The 1980s saw the SNP reinforce itself as a party of The Left, with campaigns against the poll tax etc. They have developed this platform to the stage they are at now: a clear Left-wing political party, called by some opponents a national-socialist party.

The ideological tensions inside the SNP are further complicated by the arguments between gradualists and fundamentalists. In essence, gradualists seek to advance Scotland to independence through further devolution, in a 'step by step' strategy (which seems to be working). They tend to be in the moderate Left grouping, although much of the 79 Group was gradualist in approach. However, this 79 Group gradualism was as much a reaction against the fundamentalists of the day, many of whom believed the SNP should not take a clear Left or Centre position. The position of fundamentalists within the SNP is further complicated by the fact that modern fundamentalists are unlike the old-style. They tend to be on The Left of the party, critical of both the gradualist approach to independence and what they perceive as a moderation of the party's socio-economic policy portfolio.
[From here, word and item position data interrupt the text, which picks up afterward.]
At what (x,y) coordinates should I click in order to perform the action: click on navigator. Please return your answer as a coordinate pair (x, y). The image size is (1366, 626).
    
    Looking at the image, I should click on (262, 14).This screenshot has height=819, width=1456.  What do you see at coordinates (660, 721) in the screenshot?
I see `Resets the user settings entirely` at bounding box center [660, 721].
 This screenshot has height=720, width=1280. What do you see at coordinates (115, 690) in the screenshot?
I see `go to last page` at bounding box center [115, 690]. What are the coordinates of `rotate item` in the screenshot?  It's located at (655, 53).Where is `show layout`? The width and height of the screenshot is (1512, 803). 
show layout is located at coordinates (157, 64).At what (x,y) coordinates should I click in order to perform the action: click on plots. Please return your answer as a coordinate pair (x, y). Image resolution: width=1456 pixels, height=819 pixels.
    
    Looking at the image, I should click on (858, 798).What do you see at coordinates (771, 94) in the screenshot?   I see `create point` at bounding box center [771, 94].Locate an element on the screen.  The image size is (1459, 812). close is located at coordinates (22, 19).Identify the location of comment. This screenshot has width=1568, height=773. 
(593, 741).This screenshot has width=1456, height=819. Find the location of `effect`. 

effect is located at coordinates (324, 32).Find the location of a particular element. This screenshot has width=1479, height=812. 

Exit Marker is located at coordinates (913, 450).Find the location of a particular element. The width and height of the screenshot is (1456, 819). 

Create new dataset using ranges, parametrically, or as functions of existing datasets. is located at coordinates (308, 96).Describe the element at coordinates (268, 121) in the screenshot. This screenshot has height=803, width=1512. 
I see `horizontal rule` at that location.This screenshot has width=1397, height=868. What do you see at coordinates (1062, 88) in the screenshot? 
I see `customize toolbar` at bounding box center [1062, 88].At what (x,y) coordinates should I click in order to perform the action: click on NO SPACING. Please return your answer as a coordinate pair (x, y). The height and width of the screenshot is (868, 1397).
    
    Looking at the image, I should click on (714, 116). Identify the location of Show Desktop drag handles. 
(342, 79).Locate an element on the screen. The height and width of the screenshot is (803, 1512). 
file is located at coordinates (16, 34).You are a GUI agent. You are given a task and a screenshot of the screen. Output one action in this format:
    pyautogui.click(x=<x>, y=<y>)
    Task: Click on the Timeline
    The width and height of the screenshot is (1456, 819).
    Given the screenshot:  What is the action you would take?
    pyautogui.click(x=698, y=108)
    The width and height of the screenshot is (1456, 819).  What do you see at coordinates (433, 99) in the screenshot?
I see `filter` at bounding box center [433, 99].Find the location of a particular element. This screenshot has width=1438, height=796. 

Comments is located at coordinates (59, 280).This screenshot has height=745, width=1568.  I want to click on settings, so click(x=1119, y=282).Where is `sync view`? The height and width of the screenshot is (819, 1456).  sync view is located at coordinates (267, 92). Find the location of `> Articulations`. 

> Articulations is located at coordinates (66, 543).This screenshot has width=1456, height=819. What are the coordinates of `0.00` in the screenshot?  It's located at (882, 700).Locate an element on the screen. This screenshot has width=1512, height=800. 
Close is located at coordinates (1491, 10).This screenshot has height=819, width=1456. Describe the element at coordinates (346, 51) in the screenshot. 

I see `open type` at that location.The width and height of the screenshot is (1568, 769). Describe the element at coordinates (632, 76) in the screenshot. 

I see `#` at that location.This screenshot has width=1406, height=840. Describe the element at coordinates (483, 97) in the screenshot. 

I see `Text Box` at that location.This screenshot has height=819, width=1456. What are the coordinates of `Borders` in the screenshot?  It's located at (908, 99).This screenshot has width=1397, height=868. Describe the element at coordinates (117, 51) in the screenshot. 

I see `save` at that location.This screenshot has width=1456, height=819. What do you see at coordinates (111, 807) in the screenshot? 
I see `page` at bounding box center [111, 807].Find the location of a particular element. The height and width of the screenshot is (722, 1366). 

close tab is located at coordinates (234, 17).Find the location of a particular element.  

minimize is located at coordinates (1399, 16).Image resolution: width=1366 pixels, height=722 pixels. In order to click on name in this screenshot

This grouping of "neo-fundamentalists" have their roots within the Jim Sillars (a former Labour MP born in 1937) camp inside the SNP.

European Free Alliance

The SNP retains close links with the Welsh Plaid Cymru, with both parties' Members of the UK Parliament co-operating closely with one another. They work as a single group within the House of Commons. Before the United Kingdom left the European Union both parties were part of the European Free Alliance (EFA). The EFA works with the Far-Left European Green Party in order to form a grouping in the European Parliament: the Greens - European Free Alliance.